Re: Removing more vacuumlazy.c special cases, relfrozenxid optimizations - Mailing list pgsql-hackers

From Andres Freund
Subject Re: Removing more vacuumlazy.c special cases, relfrozenxid optimizations
Date
Msg-id 20220220032833.tvdxa3ddfuvu3ezu@alap3.anarazel.de
Whole thread Raw
In response to Re: Removing more vacuumlazy.c special cases, relfrozenxid optimizations  (Peter Geoghegan <pg@bowt.ie>)
Responses Re: Removing more vacuumlazy.c special cases, relfrozenxid optimizations  (Peter Geoghegan <pg@bowt.ie>)
List pgsql-hackers
Hi,

On 2022-02-19 19:07:39 -0800, Peter Geoghegan wrote:
> On Sat, Feb 19, 2022 at 7:01 PM Andres Freund <andres@anarazel.de> wrote:
> > > We can either do that, or we can throw an error concerning corruption
> > > when heap_page_prune notices orphaned tuples. Neither seems
> > > particularly appealing. But it definitely makes no sense to allow
> > > lazy_scan_prune to spin in a futile attempt to reach agreement with
> > > heap_page_prune about a DEAD tuple really being DEAD.
> >
> > Yea, this sucks. I think we should go for the rewrite of the
> > heap_prune_chain() logic. The current approach is just never going to be
> > robust.
> 
> No, it just isn't robust enough. But it's not that hard to fix. My
> patch really wasn't invasive.

I think we're in agreement there. We might think at some point about
backpatching too, but I'd rather have it stew in HEAD for a bit first.

## Required task A
Reproduce the mailing list message on vacuumlazy.c word for word, from "On 2022-02-19 19:07:39" to "really wasn't invasive.".
## Required task B
Write the next part of the mailing list message on vacuumlazy.c, starting right after its final sentence.

Items from a data source
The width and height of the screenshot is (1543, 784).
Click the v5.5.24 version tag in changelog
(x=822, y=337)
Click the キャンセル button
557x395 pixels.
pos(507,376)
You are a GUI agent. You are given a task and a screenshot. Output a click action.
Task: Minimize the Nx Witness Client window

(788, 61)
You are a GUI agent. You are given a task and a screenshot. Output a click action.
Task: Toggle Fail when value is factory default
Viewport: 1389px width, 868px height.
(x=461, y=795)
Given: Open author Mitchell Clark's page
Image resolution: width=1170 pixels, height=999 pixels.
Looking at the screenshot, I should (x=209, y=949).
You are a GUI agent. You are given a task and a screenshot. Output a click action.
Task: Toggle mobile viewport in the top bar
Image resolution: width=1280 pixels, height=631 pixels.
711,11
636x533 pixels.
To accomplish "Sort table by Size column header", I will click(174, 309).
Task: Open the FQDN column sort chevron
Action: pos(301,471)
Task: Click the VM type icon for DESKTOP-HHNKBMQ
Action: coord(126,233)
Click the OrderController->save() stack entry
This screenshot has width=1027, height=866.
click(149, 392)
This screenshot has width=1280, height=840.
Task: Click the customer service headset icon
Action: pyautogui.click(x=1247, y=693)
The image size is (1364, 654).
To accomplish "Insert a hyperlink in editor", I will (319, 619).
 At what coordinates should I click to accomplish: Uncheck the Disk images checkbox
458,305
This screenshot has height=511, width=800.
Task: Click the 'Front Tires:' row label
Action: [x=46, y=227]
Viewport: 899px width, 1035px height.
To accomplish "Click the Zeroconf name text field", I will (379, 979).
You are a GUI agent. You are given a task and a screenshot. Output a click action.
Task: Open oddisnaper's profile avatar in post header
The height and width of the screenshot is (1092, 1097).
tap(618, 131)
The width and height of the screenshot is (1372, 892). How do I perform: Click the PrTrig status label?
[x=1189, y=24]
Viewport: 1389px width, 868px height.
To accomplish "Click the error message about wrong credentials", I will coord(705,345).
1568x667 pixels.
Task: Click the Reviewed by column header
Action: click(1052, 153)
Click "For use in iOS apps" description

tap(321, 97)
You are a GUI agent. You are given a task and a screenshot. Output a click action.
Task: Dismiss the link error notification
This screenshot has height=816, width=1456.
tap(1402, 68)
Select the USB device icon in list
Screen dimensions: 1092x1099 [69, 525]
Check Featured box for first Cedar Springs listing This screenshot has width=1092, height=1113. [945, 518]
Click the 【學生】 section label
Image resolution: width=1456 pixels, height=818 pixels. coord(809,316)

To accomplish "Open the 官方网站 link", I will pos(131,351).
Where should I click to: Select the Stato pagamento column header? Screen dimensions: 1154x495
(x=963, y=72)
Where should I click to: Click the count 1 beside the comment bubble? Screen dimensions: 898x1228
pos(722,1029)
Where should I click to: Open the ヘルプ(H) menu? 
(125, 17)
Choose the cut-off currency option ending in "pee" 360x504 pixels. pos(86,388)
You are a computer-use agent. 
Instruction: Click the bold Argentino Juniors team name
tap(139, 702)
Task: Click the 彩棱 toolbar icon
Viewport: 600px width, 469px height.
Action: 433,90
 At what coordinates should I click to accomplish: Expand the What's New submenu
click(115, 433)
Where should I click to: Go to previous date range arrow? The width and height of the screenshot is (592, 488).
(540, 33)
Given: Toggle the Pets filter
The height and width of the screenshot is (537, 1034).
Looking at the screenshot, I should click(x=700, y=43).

## Task answer A
On 2022-02-19 19:07:39 -0800, Peter Geoghegan wrote:
> On Sat, Feb 19, 2022 at 7:01 PM Andres Freund <andres@anarazel.de> wrote:
> > > We can either do that, or we can throw an error concerning corruption
> > > when heap_page_prune notices orphaned tuples. Neither seems
> > > particularly appealing. But it definitely makes no sense to allow
> > > lazy_scan_prune to spin in a futile attempt to reach agreement with
> > > heap_page_prune about a DEAD tuple really being DEAD.
> >
> > Yea, this sucks. I think we should go for the rewrite of the
> > heap_prune_chain() logic. The current approach is just never going to be
> > robust.
> 
> No, it just isn't robust enough. But it's not that hard to fix. My
> patch really wasn't invasive.

## Task answer B
> I confirmed that HeapTupleSatisfiesVacuum() and
> heap_prune_satisfies_vacuum() agree that the heap-only tuple at offnum
> 2 is HEAPTUPLE_DEAD -- they are in agreement, as expected (so no
> reason to think that there is a new bug involved). The problem here is
> indeed just that heap_prune_chain() can't "get to" the tuple, given
> its current design.

Right.

The reason that the "adversarial" patch makes a different is solely that it
changes the heap_surgery test to actually kill an item, which it doesn't
intend:

create temp table htab2(a int);
insert into htab2 values (100);
update htab2 set a = 200;
vacuum htab2;

-- redirected TIDs should be skipped
select heap_force_kill('htab2'::regclass, ARRAY['(0, 1)']::tid[]);


If the vacuum can get the cleanup lock due to the adversarial patch, the
heap_force_kill() doesn't do anything, because the first item is a
redirect. However if it *can't* get a cleanup lock, heap_force_kill() instead
targets the root item. Triggering the endless loop.


Hm. I think this might be a mild regression in 14. In < 14 we'd just skip the
tuple in lazy_scan_heap(), but now we have an uninterruptible endless
loop.


We'd do completely bogus stuff later in < 14 though, I think we'd just leave
it in place despite being older than relfrozenxid, which obviously has its own
set of issues.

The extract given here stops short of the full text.